To mark the occasion, Red Apple is hosting a grand opening celebration starting at 9:00 a.m. on February 14. The event will include a ribbon-cutting ceremony and several exciting promotions:

  • $10 shopping card and free laundry basket for the first 100 customers.
  • Limited-edition Red Apple shopping totes, available while supplies last.
  • Exclusive deals and discounts throughout the weekend.
  • A chance to win a $1,000 shopping spree, with no purchase necessary.

These festivities are designed to welcome the Gravelbourg community with a memorable shopping experience, introducing residents to the value and convenience Red Apple Stores is known for.

About Red Apple Stores

Red Apple Stores has built its reputation as Canada’s favourite hometown store, focusing on small-town general merchandise retail. With over 140 locations nationwide, the chain prides itself on providing exceptional service, quality products, and unbeatable value in categories such as food, fashion, and home essentials. For more than two decades, Red Apple has been a reliable retailer, offering big savings and creating a welcoming shopping experience in smaller communities.
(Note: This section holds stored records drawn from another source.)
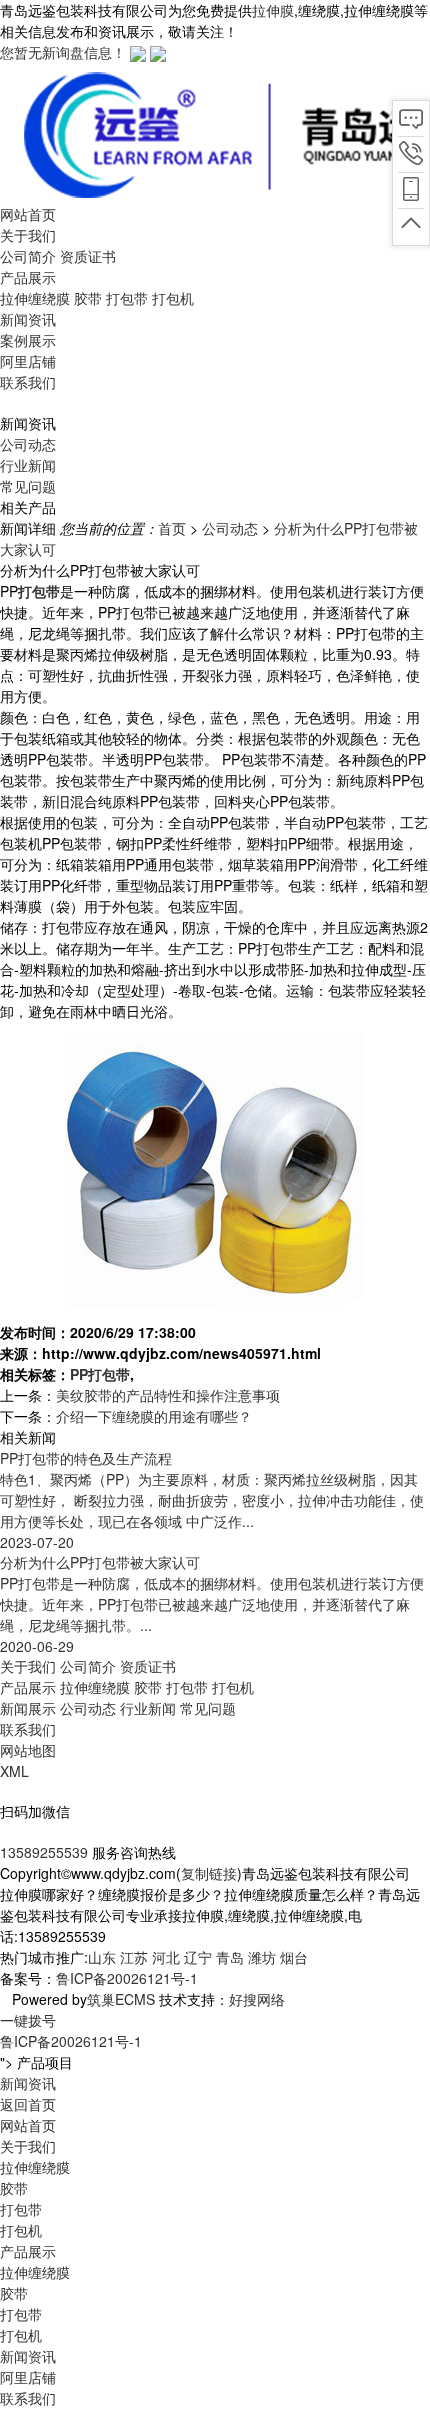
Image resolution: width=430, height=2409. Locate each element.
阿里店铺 (28, 2377)
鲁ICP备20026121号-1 (127, 1978)
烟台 (294, 1957)
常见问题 (28, 486)
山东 (102, 1957)
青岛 (230, 1957)
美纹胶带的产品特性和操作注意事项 (168, 1395)
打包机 (173, 298)
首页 (172, 528)
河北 (166, 1957)
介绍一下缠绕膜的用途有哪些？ (154, 1416)
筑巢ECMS (121, 1999)
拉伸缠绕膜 (35, 298)
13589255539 (44, 1852)
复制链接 (209, 1873)
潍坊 (262, 1957)
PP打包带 (100, 1374)
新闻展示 (28, 1708)
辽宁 (198, 1957)
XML (14, 1771)
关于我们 (28, 1666)
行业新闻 (28, 465)
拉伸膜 (273, 10)
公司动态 (28, 444)
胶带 (88, 298)
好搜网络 (257, 1999)
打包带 (127, 298)
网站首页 (28, 2125)
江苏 (134, 1957)
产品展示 (28, 1687)
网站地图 (28, 1750)
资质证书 (88, 256)
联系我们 (28, 1729)
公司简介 (28, 256)
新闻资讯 (28, 2356)
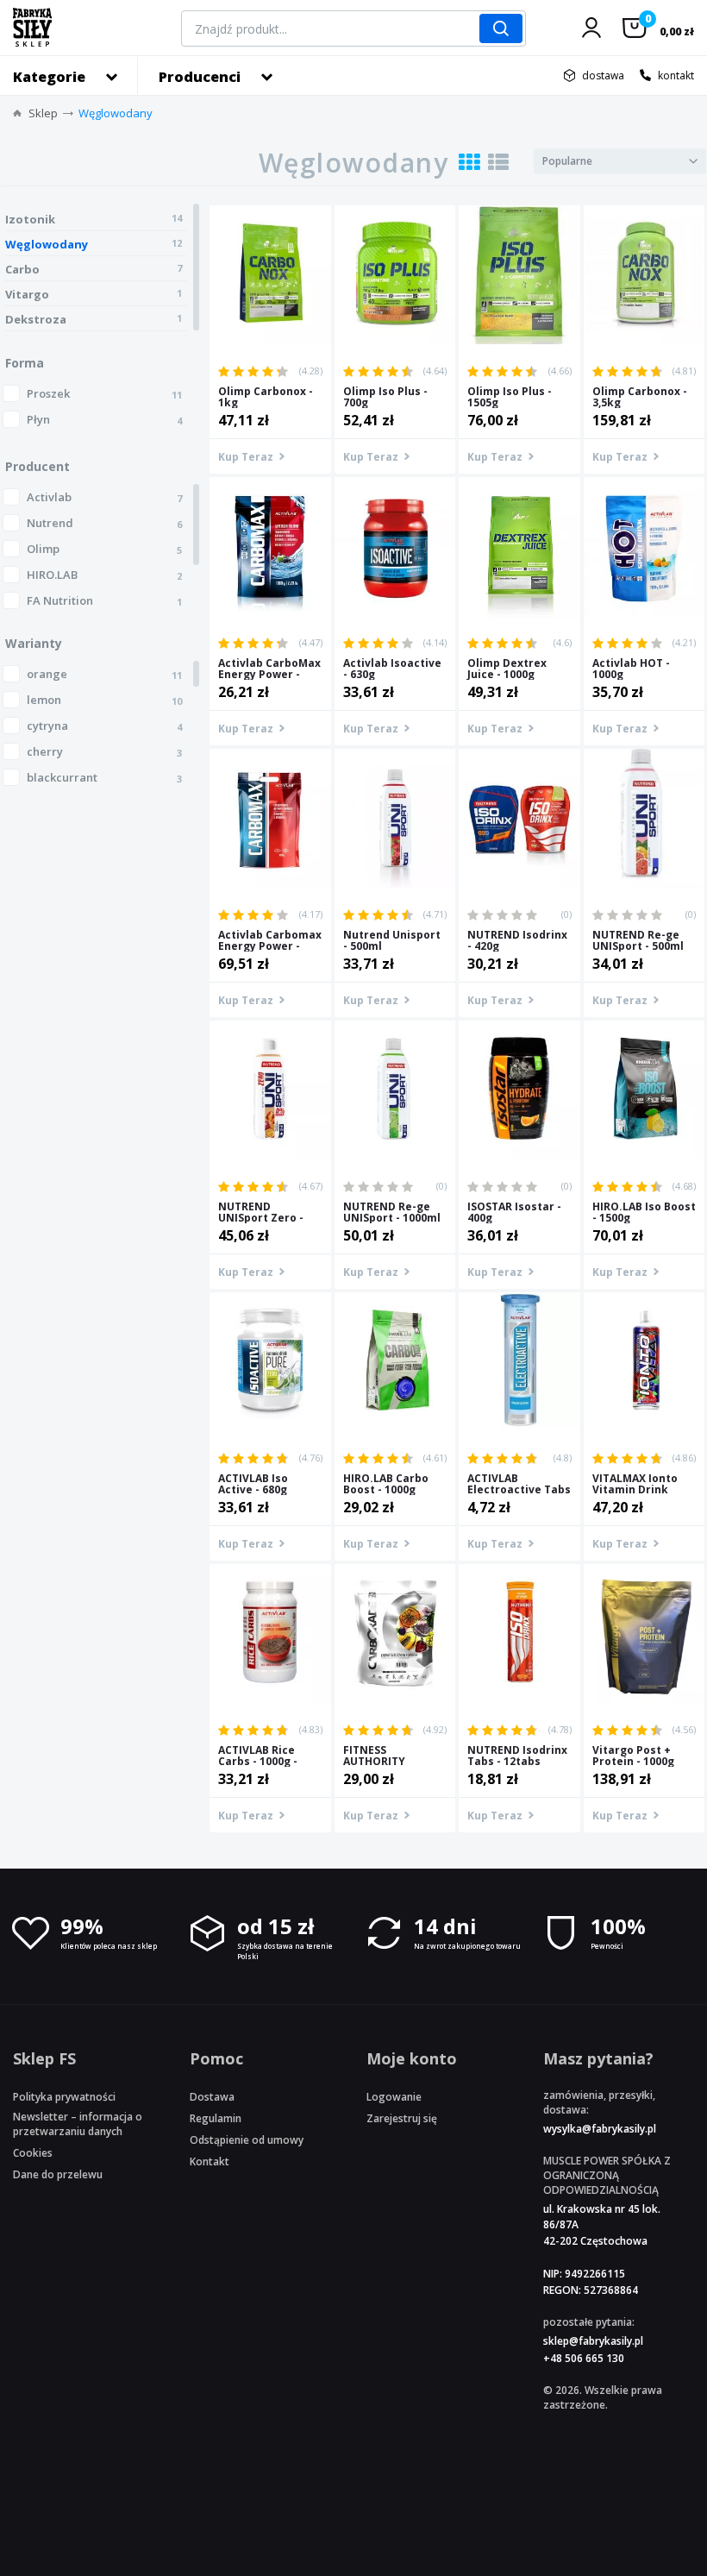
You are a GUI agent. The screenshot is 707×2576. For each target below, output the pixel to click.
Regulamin (215, 2118)
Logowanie (394, 2096)
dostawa (603, 75)
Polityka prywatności (64, 2096)
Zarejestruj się (401, 2118)
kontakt (676, 75)
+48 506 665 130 (583, 2358)
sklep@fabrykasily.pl (593, 2341)
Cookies (33, 2153)
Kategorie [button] (49, 77)
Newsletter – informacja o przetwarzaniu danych (77, 2124)
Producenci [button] (200, 77)
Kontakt (209, 2161)
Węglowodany (115, 113)
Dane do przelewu (58, 2174)
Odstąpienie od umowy (246, 2140)
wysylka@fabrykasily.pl (599, 2128)
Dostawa (212, 2096)
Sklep (43, 113)
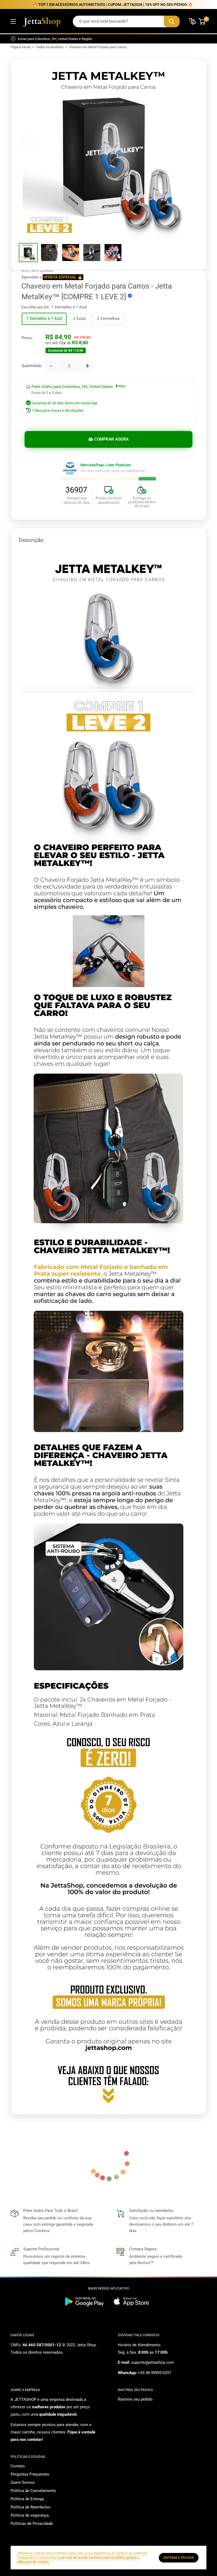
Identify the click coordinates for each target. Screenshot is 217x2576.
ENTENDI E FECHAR (179, 2558)
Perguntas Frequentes (30, 2474)
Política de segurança (30, 2515)
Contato (18, 2466)
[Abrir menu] (13, 21)
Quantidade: (31, 365)
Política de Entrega (27, 2499)
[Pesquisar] (172, 21)
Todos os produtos (50, 47)
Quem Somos (23, 2482)
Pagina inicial (20, 47)
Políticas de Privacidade (32, 2523)
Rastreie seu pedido (135, 2399)
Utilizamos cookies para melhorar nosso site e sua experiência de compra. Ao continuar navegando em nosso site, (82, 2557)
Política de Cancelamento (33, 2490)
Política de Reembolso (31, 2507)
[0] (202, 21)
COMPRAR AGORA (111, 439)
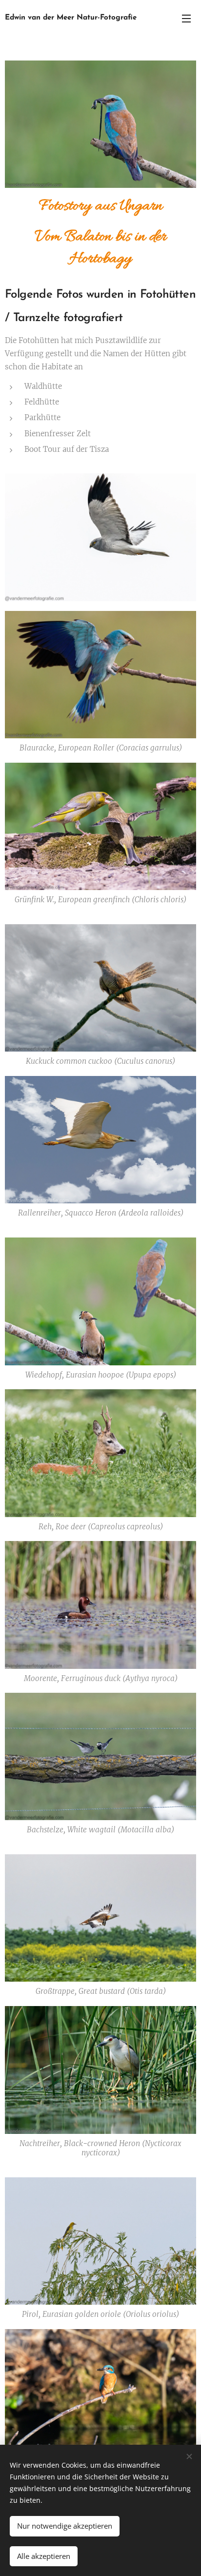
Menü (186, 18)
Red Apple Stores is a Canadian chain of general merchandise retail stores, serving small towns and rural communities across the country. Founded in 1991, the company has grown to over 140 locations, offering a wide range of products including clothing, household goods, toys, and groceries.

The origins of Red Apple Stores can be traced back to The Bargain! Shop, which was established in 1991 as a closeout store division of Woolworth Canada. In 1999, The Bargain! Shop was sold to a Canadian investment company, marking its transition to a Canadian-owned entity.

In 2012, The Bargain! Shop began rebranding its stores to Red Apple, aiming to refresh its brand identity and better serve its customer base. This rebranding effort was part of a broader strategy to enhance the shopping experience and align the stores more closely with the needs of small-town communities.

The company’s headquarters are located in Mississauga, Ontario, supporting its nationwide operations. With a commitment to meeting everyday needs and more, Red Apple Stores continues to be a reputable neighborhood retailer in Canada’s small towns.